While it’s important to have these discussions, it may be possible that Harris, in tossing aside the core tenants of his faith in Christianity, is doing the same thing he did when he took a stand against dating. His public display of kissing Christianity goodbye is based on the same issues he now admits occur in Christian purity culture. As a result, he turns away from the entire foundation of Christian belief rather than acknowledging specific ways it can be better shared.
Because imperfect people practice Christianity, it is never demonstrated in the best possible way. But this doesn’t mean it should be tossed aside completely.
This also applies to the culture surrounding Christian purity. The fundamental beliefs of living an innocent sexual life before finding one’s spouse are good and healthy, whether you are religious or not. The idea of committing one’s self to a future mate is a beautiful thing, and one that is beneficial for society, families and the individual.
Christian purity culture can’t forget to include with it the core belief of Christianity—that there is an opportunity for forgiveness and redemption.
However, as this idea has been promoted, it has often been misconstrued and misinterpreted. When spread without the core message of love and forgiveness, purity culture can reveal the nasty side of human judgment – something antithetical to Jesus’s message of grace.
This may be just what Joshua Harris realized—that his own motivations were misguided and led to the culture of shame that surrounds sexual sin in Christian communities. We can’t know for sure. But I would urge readers to look at the fundamental beliefs of both Christianity and purity before ignoring them completely.
People are imperfect, which leads to ideas being conveyed in unhealthy ways.
An example of this within purity culture is a common visual metaphor used in youth groups and conferences.

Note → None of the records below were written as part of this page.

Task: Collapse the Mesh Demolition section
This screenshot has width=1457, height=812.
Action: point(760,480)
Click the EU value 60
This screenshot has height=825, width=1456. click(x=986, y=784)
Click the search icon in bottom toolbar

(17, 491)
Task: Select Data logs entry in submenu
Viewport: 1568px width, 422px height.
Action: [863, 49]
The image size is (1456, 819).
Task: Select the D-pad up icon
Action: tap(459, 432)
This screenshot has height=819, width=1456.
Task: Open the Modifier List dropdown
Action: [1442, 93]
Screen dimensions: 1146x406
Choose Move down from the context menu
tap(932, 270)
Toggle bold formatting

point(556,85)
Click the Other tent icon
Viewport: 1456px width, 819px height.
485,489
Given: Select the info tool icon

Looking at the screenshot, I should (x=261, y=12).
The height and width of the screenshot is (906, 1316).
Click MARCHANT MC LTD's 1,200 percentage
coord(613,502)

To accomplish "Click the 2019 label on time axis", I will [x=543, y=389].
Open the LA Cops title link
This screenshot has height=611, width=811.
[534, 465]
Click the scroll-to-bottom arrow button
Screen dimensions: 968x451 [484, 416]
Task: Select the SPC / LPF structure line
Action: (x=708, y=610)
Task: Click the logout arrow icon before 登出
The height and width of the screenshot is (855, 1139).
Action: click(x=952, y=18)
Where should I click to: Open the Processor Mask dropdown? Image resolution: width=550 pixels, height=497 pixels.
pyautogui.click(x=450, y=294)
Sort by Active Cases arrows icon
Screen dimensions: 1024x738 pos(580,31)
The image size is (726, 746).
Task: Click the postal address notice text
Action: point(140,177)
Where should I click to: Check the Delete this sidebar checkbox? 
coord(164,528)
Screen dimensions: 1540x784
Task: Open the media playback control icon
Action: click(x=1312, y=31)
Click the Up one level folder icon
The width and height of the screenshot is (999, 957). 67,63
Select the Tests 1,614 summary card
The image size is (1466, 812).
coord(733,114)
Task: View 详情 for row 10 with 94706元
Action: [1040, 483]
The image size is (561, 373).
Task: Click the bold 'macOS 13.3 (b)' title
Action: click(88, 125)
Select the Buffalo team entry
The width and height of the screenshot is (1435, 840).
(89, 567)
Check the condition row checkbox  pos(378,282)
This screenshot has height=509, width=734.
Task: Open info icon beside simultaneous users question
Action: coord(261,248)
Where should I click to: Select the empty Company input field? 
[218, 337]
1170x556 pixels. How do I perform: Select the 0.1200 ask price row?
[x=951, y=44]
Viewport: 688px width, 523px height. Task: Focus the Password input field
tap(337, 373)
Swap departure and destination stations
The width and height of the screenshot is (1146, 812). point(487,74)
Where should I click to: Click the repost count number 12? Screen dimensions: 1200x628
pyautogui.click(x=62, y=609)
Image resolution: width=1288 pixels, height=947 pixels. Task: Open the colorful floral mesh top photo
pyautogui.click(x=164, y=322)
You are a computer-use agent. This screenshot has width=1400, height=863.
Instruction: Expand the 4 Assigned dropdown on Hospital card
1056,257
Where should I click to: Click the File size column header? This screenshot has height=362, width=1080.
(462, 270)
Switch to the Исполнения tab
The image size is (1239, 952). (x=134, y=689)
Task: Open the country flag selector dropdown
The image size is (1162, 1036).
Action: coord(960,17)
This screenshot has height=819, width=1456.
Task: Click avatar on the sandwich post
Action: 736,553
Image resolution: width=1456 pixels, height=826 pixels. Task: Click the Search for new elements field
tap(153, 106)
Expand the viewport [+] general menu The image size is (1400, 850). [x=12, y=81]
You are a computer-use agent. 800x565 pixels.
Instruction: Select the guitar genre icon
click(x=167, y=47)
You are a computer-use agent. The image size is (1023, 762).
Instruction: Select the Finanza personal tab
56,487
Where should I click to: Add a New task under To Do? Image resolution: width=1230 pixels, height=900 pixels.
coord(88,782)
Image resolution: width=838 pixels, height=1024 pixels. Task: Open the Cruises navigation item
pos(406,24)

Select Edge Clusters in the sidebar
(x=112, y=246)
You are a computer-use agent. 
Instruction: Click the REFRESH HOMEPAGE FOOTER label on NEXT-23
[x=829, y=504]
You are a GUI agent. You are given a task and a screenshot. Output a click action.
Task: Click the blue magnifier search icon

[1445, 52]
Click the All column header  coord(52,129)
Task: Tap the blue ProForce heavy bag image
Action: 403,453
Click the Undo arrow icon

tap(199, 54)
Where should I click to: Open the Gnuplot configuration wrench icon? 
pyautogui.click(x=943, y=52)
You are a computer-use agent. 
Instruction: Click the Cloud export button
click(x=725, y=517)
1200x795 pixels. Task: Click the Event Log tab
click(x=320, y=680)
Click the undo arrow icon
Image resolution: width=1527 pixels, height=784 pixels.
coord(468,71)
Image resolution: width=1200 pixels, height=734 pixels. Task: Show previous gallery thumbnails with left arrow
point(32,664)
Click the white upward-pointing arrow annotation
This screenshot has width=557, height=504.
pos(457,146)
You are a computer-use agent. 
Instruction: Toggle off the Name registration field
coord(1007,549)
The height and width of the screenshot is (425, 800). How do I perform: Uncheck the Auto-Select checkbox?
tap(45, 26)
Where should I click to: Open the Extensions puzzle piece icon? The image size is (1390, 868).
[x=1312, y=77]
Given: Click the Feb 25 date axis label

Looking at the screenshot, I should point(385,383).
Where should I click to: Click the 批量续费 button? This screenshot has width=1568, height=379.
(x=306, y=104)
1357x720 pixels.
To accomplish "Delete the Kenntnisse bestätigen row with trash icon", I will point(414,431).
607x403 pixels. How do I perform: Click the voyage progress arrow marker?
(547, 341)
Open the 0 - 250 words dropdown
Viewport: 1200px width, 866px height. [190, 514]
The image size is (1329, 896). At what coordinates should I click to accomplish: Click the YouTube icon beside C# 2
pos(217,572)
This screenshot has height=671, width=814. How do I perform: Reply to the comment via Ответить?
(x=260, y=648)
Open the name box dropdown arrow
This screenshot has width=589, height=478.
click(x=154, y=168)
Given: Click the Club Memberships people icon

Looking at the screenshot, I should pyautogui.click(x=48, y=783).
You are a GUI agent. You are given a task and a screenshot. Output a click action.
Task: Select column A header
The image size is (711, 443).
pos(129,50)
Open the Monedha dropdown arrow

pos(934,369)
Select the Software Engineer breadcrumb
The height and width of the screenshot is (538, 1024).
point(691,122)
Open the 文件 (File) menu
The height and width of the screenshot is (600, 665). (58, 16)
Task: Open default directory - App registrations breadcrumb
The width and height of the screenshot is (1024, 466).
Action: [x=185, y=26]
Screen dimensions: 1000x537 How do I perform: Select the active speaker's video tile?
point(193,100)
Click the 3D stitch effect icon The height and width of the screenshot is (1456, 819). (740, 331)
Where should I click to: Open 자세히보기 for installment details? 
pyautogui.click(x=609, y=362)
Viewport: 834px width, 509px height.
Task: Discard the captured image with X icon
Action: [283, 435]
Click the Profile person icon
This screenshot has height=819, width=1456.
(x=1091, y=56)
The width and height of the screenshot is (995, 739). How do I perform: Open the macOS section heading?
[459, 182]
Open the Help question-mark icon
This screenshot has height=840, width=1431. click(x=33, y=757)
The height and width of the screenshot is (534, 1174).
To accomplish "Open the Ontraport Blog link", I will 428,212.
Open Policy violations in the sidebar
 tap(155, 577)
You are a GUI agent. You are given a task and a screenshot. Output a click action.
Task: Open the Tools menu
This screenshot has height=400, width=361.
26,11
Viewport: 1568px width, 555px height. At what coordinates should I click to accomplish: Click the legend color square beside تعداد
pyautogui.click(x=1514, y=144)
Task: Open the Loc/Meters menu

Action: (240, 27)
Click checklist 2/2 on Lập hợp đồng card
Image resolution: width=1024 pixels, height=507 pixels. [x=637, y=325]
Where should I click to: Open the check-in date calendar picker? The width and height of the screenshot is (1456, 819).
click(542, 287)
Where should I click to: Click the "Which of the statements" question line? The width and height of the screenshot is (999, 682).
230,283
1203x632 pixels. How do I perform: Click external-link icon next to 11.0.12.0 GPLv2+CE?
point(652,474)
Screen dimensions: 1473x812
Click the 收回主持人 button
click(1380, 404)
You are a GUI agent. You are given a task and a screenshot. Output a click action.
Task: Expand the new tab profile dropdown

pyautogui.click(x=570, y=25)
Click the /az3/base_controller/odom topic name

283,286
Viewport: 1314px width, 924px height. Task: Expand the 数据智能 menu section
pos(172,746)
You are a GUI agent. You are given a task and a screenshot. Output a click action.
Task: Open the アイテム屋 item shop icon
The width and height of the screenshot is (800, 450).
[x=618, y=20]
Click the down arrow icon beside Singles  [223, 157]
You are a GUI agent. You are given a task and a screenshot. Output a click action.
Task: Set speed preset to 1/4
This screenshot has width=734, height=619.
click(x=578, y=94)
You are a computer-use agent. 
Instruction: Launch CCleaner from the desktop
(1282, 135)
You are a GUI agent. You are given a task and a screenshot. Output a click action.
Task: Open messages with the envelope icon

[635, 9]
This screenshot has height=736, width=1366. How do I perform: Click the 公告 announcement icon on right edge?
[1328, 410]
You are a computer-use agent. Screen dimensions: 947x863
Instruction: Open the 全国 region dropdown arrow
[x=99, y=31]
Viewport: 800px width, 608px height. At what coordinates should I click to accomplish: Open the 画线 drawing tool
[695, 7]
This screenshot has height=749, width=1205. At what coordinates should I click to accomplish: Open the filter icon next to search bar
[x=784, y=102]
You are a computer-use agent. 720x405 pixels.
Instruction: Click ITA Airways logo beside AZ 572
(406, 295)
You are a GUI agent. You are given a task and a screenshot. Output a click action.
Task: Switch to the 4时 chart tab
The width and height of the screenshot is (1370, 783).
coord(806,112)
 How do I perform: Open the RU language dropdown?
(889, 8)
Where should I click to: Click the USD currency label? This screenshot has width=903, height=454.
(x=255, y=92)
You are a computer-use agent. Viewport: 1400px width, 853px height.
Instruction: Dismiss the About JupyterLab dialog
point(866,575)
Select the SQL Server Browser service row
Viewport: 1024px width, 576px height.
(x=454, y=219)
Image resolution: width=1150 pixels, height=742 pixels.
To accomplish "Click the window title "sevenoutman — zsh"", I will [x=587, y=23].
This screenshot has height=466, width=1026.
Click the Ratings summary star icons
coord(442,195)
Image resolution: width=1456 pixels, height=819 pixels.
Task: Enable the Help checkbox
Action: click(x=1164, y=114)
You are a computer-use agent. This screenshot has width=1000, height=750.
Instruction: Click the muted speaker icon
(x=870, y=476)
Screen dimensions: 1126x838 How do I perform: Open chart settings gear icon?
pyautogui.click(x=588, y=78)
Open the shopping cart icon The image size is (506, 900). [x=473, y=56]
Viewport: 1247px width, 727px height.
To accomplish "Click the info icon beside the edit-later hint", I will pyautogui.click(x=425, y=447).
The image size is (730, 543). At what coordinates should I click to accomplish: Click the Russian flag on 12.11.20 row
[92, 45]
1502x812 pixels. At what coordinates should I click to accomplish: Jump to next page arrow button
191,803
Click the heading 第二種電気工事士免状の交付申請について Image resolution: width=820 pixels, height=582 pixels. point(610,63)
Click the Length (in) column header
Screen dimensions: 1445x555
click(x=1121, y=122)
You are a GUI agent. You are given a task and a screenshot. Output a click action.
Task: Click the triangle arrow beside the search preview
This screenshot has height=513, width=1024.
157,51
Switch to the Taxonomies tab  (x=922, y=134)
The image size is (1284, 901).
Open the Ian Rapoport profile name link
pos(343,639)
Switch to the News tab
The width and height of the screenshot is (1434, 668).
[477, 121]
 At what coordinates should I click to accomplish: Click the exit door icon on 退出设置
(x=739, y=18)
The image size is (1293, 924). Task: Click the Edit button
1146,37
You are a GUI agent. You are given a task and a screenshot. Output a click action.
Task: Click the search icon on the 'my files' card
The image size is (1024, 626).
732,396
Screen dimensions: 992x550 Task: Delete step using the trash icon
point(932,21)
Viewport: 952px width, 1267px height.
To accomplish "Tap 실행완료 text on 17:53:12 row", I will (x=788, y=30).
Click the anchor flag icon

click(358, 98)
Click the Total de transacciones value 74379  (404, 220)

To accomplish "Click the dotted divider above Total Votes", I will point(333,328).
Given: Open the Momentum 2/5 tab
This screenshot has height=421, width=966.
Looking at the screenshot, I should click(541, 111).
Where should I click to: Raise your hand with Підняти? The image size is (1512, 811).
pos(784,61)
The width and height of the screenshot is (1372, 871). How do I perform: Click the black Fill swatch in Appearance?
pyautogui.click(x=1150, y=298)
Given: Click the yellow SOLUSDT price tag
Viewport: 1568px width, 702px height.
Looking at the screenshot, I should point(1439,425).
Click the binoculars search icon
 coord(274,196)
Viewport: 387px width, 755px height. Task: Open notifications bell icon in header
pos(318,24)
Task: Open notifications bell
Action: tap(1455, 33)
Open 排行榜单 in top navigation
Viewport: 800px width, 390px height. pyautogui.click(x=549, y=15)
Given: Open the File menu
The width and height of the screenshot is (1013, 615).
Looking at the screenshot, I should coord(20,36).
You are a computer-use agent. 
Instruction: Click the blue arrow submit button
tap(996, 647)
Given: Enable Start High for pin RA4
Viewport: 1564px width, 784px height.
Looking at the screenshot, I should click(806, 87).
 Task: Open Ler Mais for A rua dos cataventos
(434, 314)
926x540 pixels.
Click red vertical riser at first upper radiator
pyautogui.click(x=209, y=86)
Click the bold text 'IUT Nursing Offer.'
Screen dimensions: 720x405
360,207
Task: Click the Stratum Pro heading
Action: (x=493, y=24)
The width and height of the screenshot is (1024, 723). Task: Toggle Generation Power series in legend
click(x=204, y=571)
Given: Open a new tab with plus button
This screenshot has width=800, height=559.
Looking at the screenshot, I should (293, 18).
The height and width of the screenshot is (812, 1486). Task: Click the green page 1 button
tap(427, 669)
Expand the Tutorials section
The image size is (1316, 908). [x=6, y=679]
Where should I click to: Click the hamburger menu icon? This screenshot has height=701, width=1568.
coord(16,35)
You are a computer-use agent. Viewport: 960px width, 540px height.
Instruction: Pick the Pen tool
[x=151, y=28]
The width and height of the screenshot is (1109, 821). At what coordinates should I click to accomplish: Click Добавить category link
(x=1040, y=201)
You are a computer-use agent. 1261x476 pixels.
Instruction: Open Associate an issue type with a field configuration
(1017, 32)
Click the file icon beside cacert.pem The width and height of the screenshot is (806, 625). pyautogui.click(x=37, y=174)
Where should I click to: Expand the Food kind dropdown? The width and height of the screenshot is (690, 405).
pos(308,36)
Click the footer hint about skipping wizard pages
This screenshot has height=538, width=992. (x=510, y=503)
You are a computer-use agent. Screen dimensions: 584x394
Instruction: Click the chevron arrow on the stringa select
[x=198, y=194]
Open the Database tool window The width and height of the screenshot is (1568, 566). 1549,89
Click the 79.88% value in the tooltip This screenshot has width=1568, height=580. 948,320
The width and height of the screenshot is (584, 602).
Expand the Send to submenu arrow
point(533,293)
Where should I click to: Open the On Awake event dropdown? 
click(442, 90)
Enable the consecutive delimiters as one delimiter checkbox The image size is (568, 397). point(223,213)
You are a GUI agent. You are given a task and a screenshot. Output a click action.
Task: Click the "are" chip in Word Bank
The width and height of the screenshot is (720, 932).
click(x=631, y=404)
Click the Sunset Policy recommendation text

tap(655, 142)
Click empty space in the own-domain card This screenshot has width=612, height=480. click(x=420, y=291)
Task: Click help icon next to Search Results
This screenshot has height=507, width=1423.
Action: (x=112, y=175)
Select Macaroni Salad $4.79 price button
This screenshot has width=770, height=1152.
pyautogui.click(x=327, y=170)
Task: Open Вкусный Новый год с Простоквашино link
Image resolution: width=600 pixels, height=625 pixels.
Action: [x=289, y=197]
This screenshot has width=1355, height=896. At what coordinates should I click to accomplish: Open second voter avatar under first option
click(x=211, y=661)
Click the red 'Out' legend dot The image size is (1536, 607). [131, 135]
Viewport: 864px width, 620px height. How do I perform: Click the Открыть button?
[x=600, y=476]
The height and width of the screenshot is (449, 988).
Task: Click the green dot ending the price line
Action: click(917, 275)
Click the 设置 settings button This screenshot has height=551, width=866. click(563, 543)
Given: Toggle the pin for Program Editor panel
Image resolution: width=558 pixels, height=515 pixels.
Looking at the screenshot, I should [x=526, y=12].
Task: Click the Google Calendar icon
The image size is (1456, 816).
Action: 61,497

Leaders often speak to young women about the importance of purity while passing a single rose around a room. Each person is encouraged to touch and feel the rose. After it has been ruined from the handling, the leaders will ask, “who would want this rose?” The obvious comparison to the torn flower is that of a woman who has had multiple sexual partners. This is an approach used by youth leaders to encourage men and women to remain virgins until they marry. While well intentioned, this tactic can lead people to feel shame, and become disillusioned with Christianity altogether.
The truth is that Jesus didn’t use this metaphor. Instead, in John 8, He tells the adulteress woman to “go now and leave your life of sin.” He doesn’t let her off the hook. He holds her accountable to her wrongdoings, but He also makes sure everyone condemning her looks at their own shortcomings. He asks whoever is blameless to throw the first stone at her, and one by one, they leave.
Christian purity culture can’t forget to include with it the core belief of Christianity—that there is an opportunity for forgiveness and redemption. In a way, we have all been the woman in the story, and we’ve all been those willing to throw the stones. This leads us back to the fundamentals of Christian belief that I fear are overlooked with public declarations of denunciation—that each of us needs the Savior to remind us of our imperfections, and forgive us.